Foucault e a verdade
Comunicação e linguagem. nº 19. Lisboa: Edições Cosmos, 1993. p. 203-223.
VERDADE E SUBJECTIVIDADE (HOWISON LECTURES)
Michel Foucault
1ª Conferência – Berkeley, 20 de Outubro de 1980
(Bem, gostaria em primeiro lugar de vos agradecer pela vossa presença, de que não sei se deva dizer que é por demais numerosa. Por demais numerosa para os que, malogrados, ficaram de fora. Por demais numerosa, em todo o caso, para mim, pois, como o senhor o disse há um instante, professor Dreyfus, vou apresentar-vos uma, melhor, duas conferências sobre assuntos que são relativamente técnicos e, consequentemente, desculpo-me perante quem houvera desejado ouvir aqui afirmações mais gerais e pertinentes simultaneamente à existência do mundo e às suas próprias vidas. Neste pé, agradeço pois ao comité das Howison
Lectures, o Committee for Arts and Lectures, o Graduate Council, o departamento de Filosofia, o departamento de Francês e, acima e no fundo antes de tudo, aos meus amigos Burt Dreyfus e Leo Bersani.

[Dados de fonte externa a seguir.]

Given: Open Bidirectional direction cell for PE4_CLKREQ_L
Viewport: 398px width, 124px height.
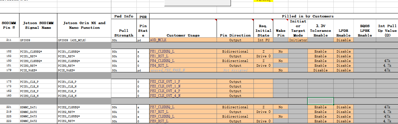Looking at the screenshot, I should [235, 61].
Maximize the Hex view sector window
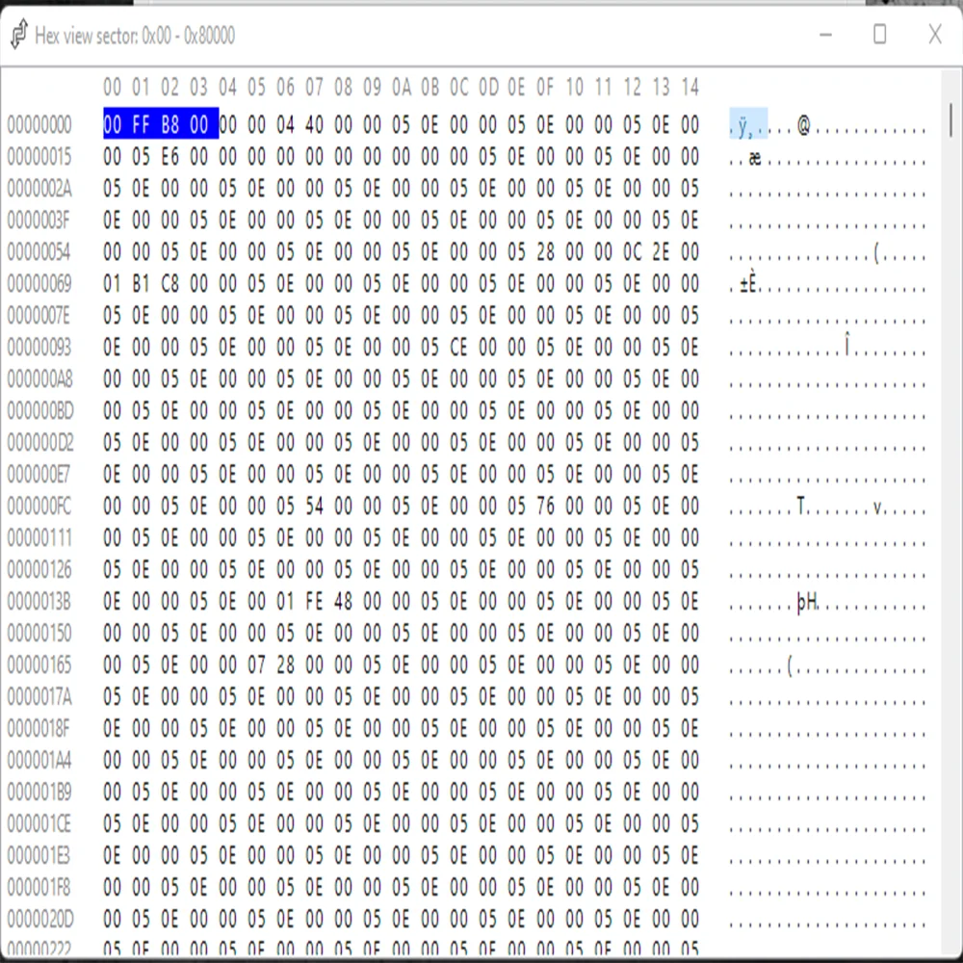Screen dimensions: 963x963 tap(879, 35)
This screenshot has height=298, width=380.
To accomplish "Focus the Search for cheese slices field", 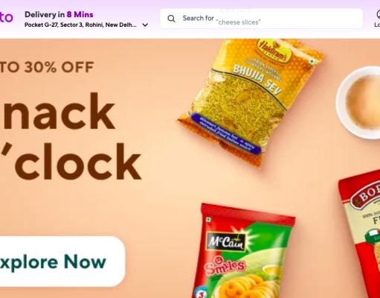I will click(x=261, y=19).
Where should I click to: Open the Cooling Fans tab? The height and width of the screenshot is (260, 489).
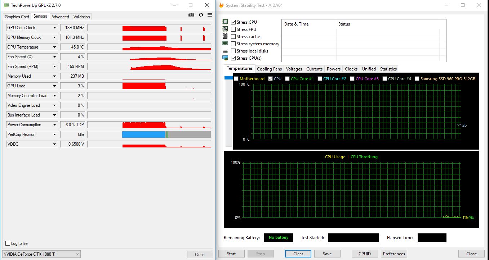(x=269, y=69)
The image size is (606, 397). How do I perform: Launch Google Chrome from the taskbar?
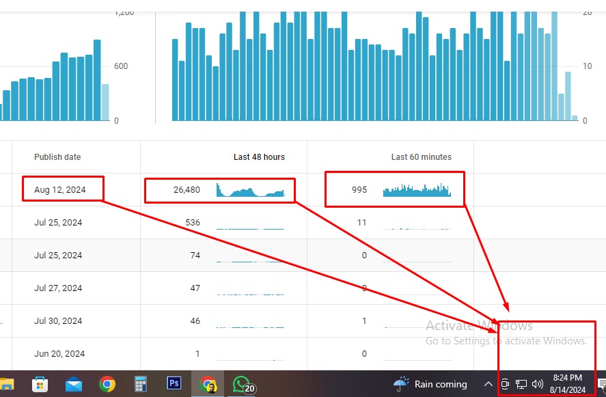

Ora bem, irei agora principiar.)
Numa obra consagrada ao tratamento moral da loucura e publicada em
1840, Luria, um psiquiatra francês, fala da maneira por que tratou um dos seus pacientes, o tratou e, como se pode adivinhar, o curou. Uma manhã, leva o seu paciente (chamemos-lhe senhor S.) para um balneário. Fá-lo relatar em detalhe o seu delírio.
“Bem, tudo isso”, diz o médico, “não passa de loucura. Prometa-me que nunca mais volta a acreditar nisso”.
O paciente hesita, depois promete.
“Isso não chega”, replica o médico. “Já fez promessas semelhantes e não as cumpriu”.
E liga um chuveiro frio por cima da cabeça do paciente.
“Pois,sim, sim, sou louco”, grita o paciente.
O chuveiro é desligado. O interrogatório prossegue.
“Sim, reconheço que sou louco”, repete o paciente, “mas”, acrescenta,
“é porque me está a forçar a fazê-lo”. É claro, nova chuveirada.